## TO DO
Please explain, in one to three sentences, why the blog excerpt below says the practical questions about the obsolescence of today's formats concern convenience and spending.

## DOCUMENT SECTION
##############################
Of course, one must admit that reconstructing the entire open source software stack is not very convenient for the eventual reader, and could be expensive. Thus the practical questions about the obsolescence of the formats used by today's readers are really how convenient it will be for the eventual reader to access the content, and how much will be spent when in order to reach that level of convenience. The next post in this series will take up these questions.

These ideas have evolved from those in a paper called Transparent Format Migration of Preserved Web Content we published in 2005. It explained the approach the LOCKSS program takes to format migration. LOCKSS is a trademark of Stanford University.

Saturday, April 21, 2007

Mass-market scholarly communication

I attended the Workshop on Repositories sponsored by the NSF (US) and the JISC (UK). I apologize in advance for the length of this post, which is a follow-up. As I wrote it new aspects kept emerging and more memories of the discussion came back.

In his perceptive position paper for the workshop, Don Waters cites a fascinating paper by Harley et al. entitled "The Influence of Academic Values on Scholarly Publication and Communication Practices". I'd like to focus on two aspects of the Harley et al paper:

They describe a split between "in-process" communication which is rapid, flexible, innovative and informal, and "archival" communication. The former is more important in establishing standing in a field, where the latter is more important in establishing standing in an institution.
They suggest that "the quality of peer review may be declining" with "a growing tendency to rely on secondary measures", "difficult[y] for reviewers in standard fields to judge submissions from compound disciplines", "difficulty in finding reviewers who are qualified, neutral and objective in a fairly closed acacdemic community", "increasing reliance ... placed on the prestige of publication rather than ... actual content", and that "the proliferation of journals has resulted in the possibility of getting almost anything published somewhere" thus diluting "peer-reviewed" as a brand.
##############################
## DATASET EXTRACT
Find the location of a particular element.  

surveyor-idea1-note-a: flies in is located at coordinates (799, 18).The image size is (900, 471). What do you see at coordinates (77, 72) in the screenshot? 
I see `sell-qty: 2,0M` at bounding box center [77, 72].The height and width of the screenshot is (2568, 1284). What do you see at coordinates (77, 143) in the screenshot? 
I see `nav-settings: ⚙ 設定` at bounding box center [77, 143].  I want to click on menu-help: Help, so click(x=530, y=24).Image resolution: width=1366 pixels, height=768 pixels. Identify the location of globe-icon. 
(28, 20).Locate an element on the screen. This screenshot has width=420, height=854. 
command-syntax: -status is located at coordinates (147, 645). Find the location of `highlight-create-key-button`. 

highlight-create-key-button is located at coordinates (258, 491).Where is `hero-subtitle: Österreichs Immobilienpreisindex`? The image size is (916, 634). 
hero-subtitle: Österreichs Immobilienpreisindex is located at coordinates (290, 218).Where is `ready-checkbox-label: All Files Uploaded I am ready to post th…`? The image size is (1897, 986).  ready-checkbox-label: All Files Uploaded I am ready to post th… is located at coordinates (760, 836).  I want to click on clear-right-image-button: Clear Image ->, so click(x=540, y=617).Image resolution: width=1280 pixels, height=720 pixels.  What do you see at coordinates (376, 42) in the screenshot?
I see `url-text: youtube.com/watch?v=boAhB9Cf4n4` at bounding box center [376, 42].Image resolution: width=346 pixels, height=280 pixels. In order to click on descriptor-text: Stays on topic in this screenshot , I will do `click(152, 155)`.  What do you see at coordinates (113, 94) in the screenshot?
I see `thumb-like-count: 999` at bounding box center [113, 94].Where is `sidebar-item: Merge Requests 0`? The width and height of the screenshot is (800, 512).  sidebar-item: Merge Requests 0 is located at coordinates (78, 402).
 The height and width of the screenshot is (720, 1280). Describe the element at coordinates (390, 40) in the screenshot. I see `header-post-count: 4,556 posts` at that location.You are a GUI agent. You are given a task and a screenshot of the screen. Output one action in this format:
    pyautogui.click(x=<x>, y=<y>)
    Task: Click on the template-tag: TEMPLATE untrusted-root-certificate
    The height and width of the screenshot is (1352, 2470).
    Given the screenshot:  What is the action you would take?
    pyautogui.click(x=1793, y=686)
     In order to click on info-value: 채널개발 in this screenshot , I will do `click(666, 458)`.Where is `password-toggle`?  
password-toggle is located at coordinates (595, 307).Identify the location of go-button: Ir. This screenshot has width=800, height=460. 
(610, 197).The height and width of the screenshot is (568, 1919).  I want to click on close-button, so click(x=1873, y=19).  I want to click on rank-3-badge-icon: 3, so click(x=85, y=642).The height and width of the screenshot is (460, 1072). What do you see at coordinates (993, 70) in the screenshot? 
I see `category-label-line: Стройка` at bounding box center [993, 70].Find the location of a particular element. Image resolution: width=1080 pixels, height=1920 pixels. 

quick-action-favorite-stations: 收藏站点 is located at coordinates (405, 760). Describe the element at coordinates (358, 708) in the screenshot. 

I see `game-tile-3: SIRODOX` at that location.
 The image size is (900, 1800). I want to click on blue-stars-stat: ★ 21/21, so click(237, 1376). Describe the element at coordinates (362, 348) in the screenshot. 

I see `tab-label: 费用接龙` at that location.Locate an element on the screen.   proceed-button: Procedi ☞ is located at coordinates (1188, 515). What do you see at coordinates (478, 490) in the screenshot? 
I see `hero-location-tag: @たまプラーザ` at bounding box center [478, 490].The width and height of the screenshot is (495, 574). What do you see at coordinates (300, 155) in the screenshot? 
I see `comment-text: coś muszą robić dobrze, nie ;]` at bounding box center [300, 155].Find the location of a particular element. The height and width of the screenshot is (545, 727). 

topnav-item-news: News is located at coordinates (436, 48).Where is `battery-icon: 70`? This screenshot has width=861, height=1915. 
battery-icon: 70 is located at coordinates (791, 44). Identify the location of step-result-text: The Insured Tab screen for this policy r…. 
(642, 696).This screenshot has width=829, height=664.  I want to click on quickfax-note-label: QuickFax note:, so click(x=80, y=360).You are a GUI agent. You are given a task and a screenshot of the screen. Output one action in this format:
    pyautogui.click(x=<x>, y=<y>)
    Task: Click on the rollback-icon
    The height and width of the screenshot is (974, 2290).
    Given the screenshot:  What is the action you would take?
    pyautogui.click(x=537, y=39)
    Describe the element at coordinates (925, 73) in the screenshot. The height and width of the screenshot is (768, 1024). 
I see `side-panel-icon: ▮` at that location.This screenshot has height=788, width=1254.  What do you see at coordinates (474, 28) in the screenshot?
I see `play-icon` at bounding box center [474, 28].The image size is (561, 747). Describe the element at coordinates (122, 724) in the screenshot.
##############################
## RESPONSE
Reconstructing the entire open source software stack is not very convenient for the eventual reader and could be expensive. So the real questions are how convenient it will be for that reader to access the content, and how much will be spent when in order to reach that level of convenience.